For years, terrorist groups and law enforcement bodies around the world have been in a constant game of cat and mouse as the former finds new platforms on which to talk and organize and the latter tries to catch up. Lately, secure messaging apps that promise to hide users' messages from prying eyes of all sorts, have given these organizations a relatively simple way to communicate, which raises a question debated hotly by security analysts and privacy advocates: Does giving encryption services to everyone mean providing aid to terrorists?
IS claimed responsibility for the Paris attacks by way of Telegram, a Russian-made app that encrypts messages. So confident is the company in their technology that it's held a "cracking contest," inviting hackers and others to find a way to beat their security systems and extract secret data. ( No one claimed the $300,000 prize.) The service has a reported 60 million monthly active users and sends 12 billion messages a day, including some that are undoubtedly related to terrorist activity.
The company, which was originally formed to help Russians evade surveillance by their government, is unapologetic about the fact that criminals and terrorists can use it.
"Our right for privacy is more important than our fear of bad things happening, like terrorism," Telegram co-founder, Pavel Durov said on stage at TechCrunch Disrupt in San Francisco in September, when asked about IS using the platform. "Ultimately, the ISIS will always find a way to communicate within themselves and if any means of communication turns out to be not secure for them, they'll just switch to another one. So I don't think we're actually taking part in these activities... I still think we're doing the right thing, protecting our users privacy."
"Law enforcement is at a complete disadvantage," says Ed Cabrera, a former Secret Service agent who is now VP at cyber security company Trend Micro. "Companies really want to be seen, in a post-Snowden world, as champions of privacy."
Yet Telegram has made concessions to government bodies before, most notably when it barred Iranian users from viewing pornography. Durov told the Disrupt audience it was a business decision, that he didn't want Telegram to be "perceived as a source of porn."

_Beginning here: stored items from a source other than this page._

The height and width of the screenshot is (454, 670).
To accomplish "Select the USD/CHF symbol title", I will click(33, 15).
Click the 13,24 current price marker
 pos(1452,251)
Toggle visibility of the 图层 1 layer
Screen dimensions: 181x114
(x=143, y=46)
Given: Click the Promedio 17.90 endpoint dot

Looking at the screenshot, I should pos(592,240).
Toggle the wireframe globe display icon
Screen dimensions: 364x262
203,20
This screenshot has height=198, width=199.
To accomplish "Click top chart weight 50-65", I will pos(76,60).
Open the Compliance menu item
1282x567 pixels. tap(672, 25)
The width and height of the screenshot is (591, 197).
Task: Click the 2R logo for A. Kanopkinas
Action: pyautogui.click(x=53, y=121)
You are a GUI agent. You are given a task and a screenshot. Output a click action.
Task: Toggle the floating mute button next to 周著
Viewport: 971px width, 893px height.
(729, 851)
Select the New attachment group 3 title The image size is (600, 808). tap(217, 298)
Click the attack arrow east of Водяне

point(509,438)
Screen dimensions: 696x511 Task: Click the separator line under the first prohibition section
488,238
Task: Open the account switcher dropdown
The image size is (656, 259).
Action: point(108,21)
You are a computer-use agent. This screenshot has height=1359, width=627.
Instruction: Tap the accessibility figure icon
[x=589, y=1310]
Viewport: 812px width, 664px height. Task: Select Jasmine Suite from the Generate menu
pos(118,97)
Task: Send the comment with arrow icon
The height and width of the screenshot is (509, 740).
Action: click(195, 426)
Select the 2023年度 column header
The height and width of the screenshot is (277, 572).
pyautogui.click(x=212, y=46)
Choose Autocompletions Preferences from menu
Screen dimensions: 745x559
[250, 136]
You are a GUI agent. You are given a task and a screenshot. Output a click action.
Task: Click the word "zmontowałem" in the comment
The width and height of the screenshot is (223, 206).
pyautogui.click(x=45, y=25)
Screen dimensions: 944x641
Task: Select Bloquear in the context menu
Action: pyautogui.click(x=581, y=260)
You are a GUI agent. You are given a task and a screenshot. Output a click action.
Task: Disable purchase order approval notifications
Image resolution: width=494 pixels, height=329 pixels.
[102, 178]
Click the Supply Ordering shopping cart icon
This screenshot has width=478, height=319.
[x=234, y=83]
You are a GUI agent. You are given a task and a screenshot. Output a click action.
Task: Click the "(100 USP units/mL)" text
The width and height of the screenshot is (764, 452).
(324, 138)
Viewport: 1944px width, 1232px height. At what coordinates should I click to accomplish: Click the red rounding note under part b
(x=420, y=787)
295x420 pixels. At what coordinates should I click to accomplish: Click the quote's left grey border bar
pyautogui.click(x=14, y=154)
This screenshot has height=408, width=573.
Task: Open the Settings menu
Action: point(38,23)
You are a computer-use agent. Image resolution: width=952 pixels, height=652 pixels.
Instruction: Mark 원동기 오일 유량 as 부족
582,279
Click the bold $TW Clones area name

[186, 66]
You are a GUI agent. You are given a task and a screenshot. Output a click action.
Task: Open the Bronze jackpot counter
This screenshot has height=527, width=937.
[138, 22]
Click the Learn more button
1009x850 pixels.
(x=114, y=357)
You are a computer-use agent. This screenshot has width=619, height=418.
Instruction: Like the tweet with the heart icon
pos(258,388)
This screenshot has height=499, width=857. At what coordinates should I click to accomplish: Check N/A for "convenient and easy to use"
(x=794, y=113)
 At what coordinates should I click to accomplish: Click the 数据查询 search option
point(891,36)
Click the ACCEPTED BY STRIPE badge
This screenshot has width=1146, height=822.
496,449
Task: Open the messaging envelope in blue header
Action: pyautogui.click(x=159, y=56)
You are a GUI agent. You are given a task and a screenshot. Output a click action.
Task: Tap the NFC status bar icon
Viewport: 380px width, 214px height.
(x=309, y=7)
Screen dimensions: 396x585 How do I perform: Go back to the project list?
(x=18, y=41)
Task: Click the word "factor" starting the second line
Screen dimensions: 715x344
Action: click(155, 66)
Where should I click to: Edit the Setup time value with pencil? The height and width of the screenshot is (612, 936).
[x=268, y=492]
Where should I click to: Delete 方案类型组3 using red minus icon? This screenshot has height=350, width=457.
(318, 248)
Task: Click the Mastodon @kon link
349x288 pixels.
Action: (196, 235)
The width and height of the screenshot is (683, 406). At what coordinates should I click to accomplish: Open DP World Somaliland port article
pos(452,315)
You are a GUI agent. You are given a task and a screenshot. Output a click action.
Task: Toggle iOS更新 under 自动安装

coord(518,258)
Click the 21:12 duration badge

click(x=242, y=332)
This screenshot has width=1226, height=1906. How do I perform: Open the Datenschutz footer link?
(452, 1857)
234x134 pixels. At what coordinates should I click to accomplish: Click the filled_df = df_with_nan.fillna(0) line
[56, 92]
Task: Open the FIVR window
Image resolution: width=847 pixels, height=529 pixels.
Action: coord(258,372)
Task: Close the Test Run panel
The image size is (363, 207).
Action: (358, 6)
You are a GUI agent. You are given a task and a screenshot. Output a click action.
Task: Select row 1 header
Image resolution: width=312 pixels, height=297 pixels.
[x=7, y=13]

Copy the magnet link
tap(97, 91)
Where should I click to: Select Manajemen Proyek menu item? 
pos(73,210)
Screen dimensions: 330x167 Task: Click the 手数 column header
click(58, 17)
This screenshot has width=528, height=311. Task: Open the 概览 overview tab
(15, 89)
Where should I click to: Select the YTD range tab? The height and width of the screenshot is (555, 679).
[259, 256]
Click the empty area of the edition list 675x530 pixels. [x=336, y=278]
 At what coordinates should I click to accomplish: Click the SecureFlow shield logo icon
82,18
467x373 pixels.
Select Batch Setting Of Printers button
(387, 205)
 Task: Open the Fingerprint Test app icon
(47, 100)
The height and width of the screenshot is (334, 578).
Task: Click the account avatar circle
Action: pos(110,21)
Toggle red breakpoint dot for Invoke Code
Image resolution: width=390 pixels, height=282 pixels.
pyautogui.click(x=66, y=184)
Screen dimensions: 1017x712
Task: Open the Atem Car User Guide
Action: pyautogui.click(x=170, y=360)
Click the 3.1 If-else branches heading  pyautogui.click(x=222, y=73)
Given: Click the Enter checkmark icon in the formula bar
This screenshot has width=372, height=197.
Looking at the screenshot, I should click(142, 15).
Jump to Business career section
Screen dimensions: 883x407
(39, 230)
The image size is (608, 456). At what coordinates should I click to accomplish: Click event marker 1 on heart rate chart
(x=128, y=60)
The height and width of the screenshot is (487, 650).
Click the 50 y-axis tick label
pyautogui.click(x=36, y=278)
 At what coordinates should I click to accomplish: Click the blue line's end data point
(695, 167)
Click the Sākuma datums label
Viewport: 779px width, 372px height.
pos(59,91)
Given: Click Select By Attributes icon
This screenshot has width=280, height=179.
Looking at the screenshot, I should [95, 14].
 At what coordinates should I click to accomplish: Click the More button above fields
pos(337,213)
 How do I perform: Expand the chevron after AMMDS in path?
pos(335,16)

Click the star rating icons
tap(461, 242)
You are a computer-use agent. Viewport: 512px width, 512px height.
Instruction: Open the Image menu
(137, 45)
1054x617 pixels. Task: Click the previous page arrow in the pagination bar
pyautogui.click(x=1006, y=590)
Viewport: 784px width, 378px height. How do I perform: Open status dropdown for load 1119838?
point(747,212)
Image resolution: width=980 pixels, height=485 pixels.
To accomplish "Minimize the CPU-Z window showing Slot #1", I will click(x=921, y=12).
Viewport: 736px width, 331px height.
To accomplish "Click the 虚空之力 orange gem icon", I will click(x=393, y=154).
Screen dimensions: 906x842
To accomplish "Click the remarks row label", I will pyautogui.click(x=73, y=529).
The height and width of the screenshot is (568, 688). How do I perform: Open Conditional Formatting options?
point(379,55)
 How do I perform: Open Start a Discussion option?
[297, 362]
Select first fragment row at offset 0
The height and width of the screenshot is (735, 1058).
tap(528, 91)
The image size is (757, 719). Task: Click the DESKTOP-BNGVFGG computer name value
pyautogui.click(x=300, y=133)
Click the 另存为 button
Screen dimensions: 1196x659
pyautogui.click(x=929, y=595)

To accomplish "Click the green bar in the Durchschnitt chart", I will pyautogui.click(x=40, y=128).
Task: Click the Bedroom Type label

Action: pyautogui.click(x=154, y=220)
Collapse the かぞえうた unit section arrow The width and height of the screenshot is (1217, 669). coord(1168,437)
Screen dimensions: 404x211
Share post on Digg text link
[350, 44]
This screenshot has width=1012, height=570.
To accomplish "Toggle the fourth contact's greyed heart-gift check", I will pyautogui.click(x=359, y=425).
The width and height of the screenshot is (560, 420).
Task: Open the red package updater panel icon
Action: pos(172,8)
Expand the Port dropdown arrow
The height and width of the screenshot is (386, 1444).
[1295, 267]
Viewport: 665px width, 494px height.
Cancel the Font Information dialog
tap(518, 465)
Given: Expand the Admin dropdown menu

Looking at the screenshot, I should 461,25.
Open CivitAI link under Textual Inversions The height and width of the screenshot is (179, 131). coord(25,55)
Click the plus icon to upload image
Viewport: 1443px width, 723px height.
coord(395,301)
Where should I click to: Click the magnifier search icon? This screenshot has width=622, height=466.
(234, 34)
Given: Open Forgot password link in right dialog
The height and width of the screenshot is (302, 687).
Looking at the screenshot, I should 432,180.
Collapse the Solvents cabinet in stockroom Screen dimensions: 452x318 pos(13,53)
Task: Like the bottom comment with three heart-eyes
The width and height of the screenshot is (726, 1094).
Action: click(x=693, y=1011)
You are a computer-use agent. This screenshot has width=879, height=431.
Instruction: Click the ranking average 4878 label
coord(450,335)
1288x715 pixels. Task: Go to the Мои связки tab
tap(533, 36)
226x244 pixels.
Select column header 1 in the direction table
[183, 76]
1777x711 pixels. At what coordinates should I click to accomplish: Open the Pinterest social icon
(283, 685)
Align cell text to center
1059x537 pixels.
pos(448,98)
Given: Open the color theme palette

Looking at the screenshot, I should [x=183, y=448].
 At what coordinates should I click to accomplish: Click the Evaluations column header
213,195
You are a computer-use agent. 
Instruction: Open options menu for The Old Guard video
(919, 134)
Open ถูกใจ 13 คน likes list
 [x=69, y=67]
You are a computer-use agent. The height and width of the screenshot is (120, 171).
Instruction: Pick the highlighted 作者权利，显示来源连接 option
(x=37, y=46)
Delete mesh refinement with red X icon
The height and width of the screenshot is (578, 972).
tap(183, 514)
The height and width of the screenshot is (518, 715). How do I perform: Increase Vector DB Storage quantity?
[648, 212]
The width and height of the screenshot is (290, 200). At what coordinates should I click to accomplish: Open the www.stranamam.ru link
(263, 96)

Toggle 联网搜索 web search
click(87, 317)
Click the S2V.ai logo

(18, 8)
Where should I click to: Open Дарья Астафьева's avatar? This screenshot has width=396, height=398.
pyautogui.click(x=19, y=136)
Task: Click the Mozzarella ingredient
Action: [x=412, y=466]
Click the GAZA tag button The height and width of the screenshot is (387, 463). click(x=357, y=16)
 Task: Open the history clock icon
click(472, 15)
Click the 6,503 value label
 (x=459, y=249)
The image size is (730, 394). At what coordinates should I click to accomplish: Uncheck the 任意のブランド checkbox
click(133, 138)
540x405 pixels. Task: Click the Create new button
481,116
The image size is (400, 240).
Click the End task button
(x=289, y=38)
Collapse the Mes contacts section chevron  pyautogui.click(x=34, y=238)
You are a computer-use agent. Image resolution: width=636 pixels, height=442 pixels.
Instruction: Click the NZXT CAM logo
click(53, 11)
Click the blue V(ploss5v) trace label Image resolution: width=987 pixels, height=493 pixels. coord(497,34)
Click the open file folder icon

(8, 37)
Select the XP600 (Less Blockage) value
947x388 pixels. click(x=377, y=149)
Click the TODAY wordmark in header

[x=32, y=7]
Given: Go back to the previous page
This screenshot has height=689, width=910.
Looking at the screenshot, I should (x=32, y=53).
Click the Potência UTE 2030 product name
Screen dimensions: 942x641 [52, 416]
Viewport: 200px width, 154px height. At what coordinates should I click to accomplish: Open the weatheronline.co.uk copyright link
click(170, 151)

"If they were going to great lengths to do that, you would think they would be making the same concessions for law enforcement when it came to terrorist types of activities," Cabrera said. "It would be interesting to see what (Durov) would say today."
Telegram did not respond to requests for comment.
Privacy advocates worry that this latest terrorist attack in Paris, and a renewed focus on terrorists using apps to communicate, might open a door for increased government surveillance across the board.
"It's a great PR moment (for the government) and it's going to affect people's civil liberties," says Jennifer Granick, an attorney and Director of Civil Liberties for Stanford's Center for Internet and Society. "The story is, 'All of a sudden terrorists are able to do these things because of encryption,' and that's just crazy. Terrorists have been using encryption for a while. We know very little still about how these attacks were planned."
Initially, stories circulated about the attackers using PlayStation 4 gaming consoles to plot, but those appear to be rumors without much grounding in fact, as Motherboard's Lorenzo Franceschi-Bicchierai reported Monday. There are a host of reasons PS4 communication is unlikely, but the most obvious one is that there are obvious better options. "Given that ISIS members can use, and have been reported to use, encryption apps on their phones," Franceschi-Biccherai wrote, "why use the less-portable PlayStation?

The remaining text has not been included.